Após a publicação, a jornalista quis dividir com mais pacientes sua obra, sabendo que ela poderia empoderar mais mulheres, assim como faz o trabalho da artista Annie Dannison com bonecas. "Comecei a ir a centros hospitalares, doei livros no Brasil e aqui fora. Sempre que tenho retorno, as pacientes ficam muito feliz porque é um livro para a família, não é um bê-a-bá sobre o câncer: é uma literatura quase poética sobre uma mãe doente e um filho preocupado. E as mãe adoram isso porque entendem que, na verdade, mentir, inventar, não é melhor caminho. O melhor caminho é ser sincera, porque a criança entende, passa por essa fase junto e entende que família não vive só de capítulos felizes", pondera Ivna. Com exemplares em francês e em inglês, o livro foi distribuído em organizações europeias de combate ao câncer, como o Institut Curie. "Eles compraram mil livros, em inglês e francês, para distribuir para os pacientes. Tenho só o que comemorar, acho que é um alento, a literatura faz isso, tem esse poder mágico de transportar o leitor para um outro mundo", vibra a autora.

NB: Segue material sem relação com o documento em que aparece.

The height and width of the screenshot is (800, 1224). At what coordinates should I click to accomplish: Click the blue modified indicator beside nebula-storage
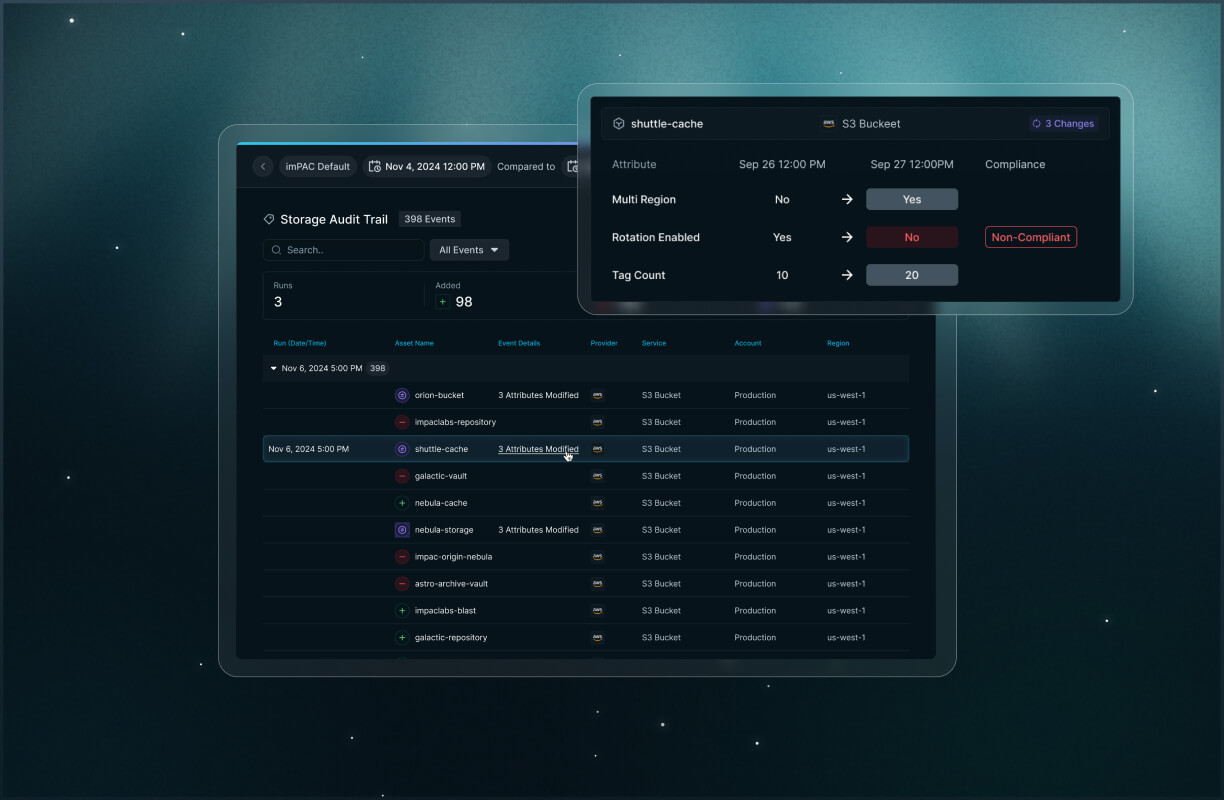coord(402,529)
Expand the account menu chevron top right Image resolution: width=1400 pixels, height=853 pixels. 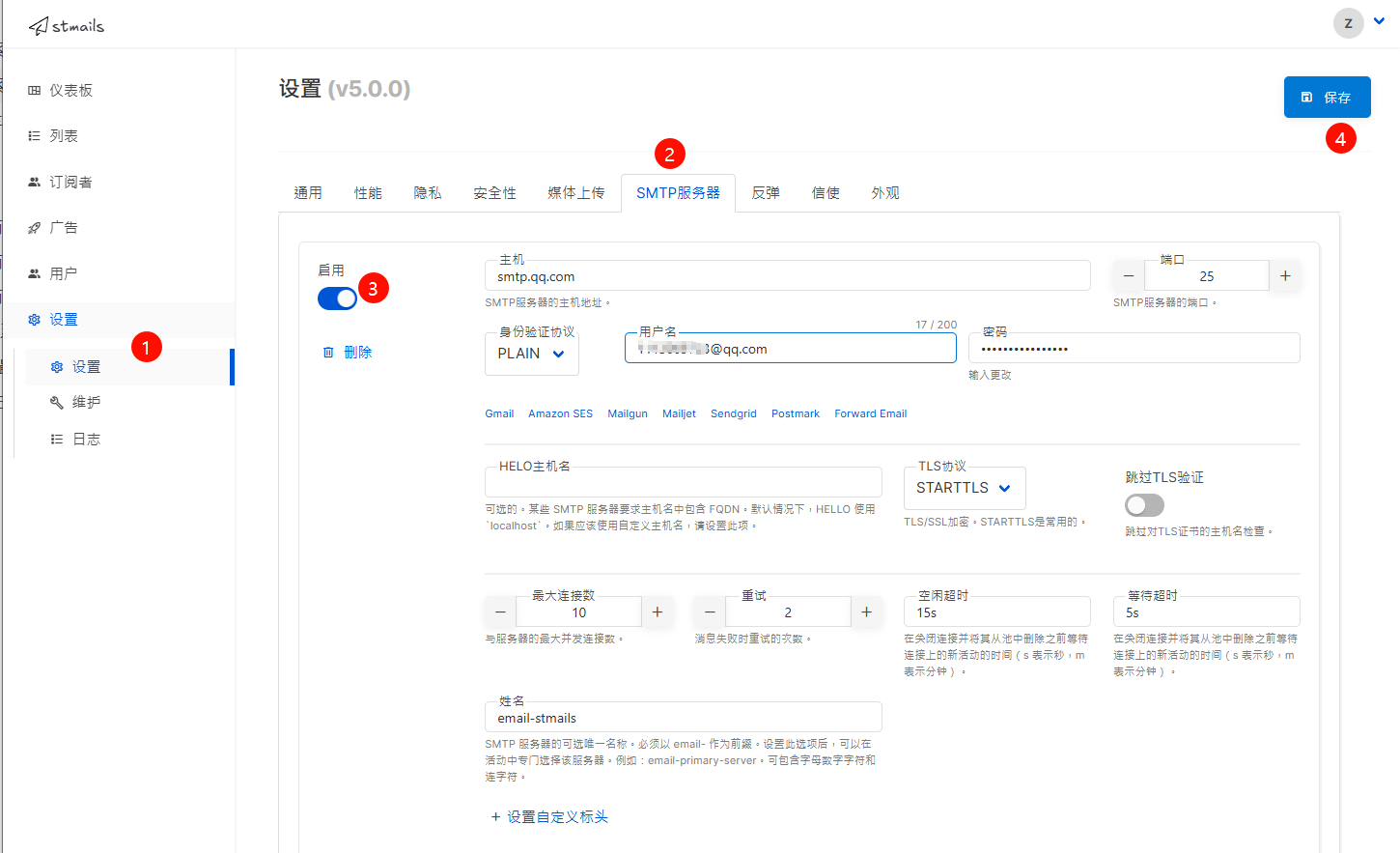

Oito anos depois da publicação, Elias tem 13 anos e é um dos maiores entusiastas da carreira da mãe na literatura. "Hoje, ele dá conselhos para os amigos, diz que as mães vão ficar boas. E que a mãe dele escreveu um livro sobre este assunto! No início deste ano o professor de francês perguntou quem tinha um pai ou uma mãe com uma profissão interessante. Ele logo levantou a mão e disse: a minha mãe escreve livros. E ficou supercontente que eu estava lá na sala dele explicando como se fabricava um livro e pediu para eu falar que o menino do livro era ele, mas bem menor", conta Ivna, cheia de orgulho.